> EXERCISE REQUIREMENTS
What is the number of lines in this data that contain the word "option"? Give the number alone.

───── THE INPUT

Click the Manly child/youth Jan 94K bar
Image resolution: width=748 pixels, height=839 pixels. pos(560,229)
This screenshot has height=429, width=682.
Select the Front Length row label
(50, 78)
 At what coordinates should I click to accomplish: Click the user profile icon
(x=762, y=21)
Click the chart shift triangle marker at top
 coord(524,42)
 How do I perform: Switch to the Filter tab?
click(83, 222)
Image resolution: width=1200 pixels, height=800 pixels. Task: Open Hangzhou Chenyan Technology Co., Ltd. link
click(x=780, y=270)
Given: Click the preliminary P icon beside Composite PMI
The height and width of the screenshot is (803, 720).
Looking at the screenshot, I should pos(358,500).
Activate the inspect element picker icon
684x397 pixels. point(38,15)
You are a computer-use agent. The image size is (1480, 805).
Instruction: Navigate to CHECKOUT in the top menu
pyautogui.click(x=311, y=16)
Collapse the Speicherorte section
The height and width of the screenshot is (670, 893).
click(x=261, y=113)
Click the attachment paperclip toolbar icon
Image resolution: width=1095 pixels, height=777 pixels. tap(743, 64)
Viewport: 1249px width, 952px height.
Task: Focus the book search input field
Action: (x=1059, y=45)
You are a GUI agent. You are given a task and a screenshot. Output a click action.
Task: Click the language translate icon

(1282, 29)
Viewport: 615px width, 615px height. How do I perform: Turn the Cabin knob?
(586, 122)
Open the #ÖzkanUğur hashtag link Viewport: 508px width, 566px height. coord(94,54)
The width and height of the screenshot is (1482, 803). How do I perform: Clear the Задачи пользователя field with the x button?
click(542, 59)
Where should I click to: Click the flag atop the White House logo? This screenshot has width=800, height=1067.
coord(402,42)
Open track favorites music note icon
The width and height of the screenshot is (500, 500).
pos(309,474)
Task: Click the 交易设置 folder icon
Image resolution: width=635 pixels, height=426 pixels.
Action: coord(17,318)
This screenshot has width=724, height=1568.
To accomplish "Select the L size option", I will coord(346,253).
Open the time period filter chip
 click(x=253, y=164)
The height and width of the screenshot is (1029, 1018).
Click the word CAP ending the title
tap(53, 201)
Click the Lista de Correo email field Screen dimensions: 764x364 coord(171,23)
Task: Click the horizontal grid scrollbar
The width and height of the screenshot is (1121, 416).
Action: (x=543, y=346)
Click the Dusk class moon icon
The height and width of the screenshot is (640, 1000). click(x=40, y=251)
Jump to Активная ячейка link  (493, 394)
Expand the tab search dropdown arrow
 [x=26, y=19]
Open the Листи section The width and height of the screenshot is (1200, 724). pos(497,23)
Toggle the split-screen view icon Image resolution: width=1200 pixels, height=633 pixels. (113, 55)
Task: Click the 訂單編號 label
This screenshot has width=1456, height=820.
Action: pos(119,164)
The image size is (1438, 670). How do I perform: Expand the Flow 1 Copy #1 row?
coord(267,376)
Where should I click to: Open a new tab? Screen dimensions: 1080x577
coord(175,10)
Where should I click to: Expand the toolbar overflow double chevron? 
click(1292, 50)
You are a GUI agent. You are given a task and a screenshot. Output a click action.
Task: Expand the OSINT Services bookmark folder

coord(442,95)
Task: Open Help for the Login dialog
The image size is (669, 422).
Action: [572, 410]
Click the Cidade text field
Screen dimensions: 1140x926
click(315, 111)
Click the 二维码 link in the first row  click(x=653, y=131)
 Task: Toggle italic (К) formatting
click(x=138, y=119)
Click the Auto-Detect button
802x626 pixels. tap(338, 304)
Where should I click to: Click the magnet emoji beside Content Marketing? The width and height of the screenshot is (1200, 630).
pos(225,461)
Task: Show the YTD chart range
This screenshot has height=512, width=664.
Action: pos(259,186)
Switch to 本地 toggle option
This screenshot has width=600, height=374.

──────────

> EXERCISE SOLUTION
2